[YOUR OBJECTIVE] Every line of the entries that holds the word "left" is to be copied.

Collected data
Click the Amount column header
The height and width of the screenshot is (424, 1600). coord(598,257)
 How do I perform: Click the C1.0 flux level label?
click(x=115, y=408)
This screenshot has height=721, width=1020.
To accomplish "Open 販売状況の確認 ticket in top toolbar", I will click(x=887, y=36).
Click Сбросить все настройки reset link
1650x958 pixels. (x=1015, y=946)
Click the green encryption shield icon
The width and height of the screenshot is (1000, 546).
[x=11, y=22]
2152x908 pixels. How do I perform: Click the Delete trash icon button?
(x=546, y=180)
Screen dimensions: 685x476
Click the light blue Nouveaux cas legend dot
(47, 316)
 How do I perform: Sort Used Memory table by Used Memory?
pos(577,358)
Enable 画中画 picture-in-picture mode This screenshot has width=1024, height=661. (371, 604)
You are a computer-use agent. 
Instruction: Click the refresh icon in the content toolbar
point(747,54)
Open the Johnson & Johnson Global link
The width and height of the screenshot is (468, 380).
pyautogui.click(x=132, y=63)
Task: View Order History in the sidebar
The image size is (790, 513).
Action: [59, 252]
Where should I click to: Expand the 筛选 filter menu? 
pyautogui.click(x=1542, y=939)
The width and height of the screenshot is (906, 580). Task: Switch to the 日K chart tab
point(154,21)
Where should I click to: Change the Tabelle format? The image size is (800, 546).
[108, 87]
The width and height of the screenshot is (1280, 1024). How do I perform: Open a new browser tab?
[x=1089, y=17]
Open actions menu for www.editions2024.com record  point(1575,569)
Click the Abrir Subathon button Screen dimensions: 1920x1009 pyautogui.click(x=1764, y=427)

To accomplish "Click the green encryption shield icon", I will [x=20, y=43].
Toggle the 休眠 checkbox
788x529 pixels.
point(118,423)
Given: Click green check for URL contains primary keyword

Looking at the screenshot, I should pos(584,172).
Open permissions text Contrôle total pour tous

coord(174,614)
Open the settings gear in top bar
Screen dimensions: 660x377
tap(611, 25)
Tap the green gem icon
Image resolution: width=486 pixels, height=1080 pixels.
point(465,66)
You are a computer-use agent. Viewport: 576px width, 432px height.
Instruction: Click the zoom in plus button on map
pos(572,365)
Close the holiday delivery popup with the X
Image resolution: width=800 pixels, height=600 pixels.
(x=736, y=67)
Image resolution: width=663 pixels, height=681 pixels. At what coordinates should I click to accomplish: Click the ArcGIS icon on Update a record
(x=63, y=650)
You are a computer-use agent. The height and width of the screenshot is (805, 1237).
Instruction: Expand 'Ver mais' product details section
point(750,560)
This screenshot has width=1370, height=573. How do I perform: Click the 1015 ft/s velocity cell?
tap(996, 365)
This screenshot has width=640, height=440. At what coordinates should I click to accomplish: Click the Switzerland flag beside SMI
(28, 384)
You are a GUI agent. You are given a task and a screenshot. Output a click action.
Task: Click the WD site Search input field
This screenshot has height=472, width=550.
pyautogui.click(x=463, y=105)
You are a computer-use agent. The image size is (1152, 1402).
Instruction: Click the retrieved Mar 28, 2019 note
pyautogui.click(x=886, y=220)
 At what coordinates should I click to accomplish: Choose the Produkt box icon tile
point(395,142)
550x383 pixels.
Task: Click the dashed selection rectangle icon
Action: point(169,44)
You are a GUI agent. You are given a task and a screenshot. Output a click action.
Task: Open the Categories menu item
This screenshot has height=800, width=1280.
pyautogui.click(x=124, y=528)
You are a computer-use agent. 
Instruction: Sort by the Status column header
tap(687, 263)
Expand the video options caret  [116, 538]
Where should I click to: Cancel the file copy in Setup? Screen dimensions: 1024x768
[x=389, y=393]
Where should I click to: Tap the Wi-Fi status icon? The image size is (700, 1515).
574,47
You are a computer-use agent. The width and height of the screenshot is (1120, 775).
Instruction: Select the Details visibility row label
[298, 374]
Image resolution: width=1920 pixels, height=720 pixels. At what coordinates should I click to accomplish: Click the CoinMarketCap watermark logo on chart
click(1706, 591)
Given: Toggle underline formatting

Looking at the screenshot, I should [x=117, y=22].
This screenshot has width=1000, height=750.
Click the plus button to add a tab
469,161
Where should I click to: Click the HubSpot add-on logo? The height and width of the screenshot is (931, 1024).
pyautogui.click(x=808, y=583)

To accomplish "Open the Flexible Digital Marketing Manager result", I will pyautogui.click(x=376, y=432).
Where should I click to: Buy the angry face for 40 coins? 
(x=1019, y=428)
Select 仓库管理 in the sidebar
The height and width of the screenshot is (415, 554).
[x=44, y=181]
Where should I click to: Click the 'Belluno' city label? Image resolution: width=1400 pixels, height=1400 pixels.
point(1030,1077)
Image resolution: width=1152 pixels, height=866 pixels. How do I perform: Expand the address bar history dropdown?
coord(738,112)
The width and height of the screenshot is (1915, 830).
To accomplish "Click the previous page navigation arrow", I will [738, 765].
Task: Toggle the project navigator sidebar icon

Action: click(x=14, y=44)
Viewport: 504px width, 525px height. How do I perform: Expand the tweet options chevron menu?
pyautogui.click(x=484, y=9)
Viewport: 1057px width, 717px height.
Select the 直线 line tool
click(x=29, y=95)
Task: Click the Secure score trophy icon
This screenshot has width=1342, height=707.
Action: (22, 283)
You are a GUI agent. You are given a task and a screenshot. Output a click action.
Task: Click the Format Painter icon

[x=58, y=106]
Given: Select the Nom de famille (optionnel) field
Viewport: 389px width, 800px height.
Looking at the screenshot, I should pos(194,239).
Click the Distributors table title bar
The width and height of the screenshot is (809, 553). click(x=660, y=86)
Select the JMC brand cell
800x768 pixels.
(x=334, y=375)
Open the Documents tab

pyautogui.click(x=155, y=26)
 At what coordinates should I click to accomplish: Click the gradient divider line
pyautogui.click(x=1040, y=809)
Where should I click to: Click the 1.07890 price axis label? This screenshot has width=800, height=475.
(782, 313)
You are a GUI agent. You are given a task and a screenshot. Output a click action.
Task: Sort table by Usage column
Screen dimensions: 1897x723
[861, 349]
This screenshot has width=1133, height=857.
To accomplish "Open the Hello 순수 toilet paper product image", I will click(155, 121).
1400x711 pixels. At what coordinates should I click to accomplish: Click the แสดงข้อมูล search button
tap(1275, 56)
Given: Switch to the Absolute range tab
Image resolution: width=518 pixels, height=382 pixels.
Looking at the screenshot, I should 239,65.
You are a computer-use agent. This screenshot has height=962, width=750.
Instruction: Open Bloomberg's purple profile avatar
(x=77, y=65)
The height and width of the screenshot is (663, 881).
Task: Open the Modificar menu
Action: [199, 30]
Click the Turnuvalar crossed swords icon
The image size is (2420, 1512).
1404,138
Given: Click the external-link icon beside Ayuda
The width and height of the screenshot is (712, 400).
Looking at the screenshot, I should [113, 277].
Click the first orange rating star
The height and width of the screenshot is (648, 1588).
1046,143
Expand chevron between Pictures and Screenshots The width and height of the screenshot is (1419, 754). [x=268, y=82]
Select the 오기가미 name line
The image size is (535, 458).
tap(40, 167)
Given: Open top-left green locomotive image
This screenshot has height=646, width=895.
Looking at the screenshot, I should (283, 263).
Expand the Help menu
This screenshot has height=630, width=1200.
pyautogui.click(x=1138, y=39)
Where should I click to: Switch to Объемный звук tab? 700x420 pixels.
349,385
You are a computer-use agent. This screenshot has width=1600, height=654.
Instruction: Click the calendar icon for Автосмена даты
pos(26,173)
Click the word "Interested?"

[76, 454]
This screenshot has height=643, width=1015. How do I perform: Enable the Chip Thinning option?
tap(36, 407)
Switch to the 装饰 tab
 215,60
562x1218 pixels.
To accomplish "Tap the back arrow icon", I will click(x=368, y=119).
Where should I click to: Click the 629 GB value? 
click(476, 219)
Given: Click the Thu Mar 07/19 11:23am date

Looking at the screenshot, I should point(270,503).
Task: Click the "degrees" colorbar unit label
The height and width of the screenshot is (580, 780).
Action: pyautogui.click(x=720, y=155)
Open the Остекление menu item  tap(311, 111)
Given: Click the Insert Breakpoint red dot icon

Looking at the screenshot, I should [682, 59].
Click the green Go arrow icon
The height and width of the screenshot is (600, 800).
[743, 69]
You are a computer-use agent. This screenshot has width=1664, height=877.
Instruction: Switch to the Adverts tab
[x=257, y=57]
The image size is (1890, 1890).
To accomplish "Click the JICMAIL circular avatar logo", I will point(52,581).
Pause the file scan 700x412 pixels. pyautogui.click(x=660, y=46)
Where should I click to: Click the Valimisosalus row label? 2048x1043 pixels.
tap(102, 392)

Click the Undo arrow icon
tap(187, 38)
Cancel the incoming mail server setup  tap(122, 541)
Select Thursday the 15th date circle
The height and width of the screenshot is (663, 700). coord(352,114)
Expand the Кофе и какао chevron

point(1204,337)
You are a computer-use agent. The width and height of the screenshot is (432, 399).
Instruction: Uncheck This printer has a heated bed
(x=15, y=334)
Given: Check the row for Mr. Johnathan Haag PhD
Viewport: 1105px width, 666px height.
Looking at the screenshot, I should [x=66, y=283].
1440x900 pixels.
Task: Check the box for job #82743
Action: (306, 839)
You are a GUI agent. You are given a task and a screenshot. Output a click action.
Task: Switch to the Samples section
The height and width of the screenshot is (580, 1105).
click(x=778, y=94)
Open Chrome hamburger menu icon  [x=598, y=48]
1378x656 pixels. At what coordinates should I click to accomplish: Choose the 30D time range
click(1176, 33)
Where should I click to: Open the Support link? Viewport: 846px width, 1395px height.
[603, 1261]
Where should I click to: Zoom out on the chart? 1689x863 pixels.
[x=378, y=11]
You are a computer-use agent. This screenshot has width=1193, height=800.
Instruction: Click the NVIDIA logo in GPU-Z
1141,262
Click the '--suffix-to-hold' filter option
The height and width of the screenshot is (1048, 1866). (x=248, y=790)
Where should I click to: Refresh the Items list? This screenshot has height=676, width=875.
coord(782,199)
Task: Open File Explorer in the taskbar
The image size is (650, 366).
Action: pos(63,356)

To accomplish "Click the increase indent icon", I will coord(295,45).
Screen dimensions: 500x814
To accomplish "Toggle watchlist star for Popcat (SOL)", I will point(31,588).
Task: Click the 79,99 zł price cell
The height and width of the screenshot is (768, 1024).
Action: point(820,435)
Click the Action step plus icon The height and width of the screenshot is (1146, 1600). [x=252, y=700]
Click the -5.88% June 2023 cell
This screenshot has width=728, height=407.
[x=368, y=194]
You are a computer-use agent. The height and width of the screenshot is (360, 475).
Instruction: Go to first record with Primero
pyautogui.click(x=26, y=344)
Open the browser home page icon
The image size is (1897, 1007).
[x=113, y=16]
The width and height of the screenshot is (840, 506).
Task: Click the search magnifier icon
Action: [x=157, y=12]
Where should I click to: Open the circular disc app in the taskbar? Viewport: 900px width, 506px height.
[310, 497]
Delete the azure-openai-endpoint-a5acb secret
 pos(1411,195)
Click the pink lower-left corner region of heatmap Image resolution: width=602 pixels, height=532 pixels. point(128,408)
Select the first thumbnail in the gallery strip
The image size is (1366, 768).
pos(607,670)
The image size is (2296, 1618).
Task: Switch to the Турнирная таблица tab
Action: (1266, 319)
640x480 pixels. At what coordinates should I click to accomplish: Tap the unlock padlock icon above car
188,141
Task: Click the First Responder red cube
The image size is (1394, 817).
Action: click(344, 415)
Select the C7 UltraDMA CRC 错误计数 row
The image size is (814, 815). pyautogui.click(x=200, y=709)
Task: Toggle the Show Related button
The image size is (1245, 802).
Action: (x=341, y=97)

[EXERCISE RESULT]
Given: Open top-left green locomotive image
Click the pink lower-left corner region of heatmap Image resolution: width=602 pixels, height=532 pixels. point(128,408)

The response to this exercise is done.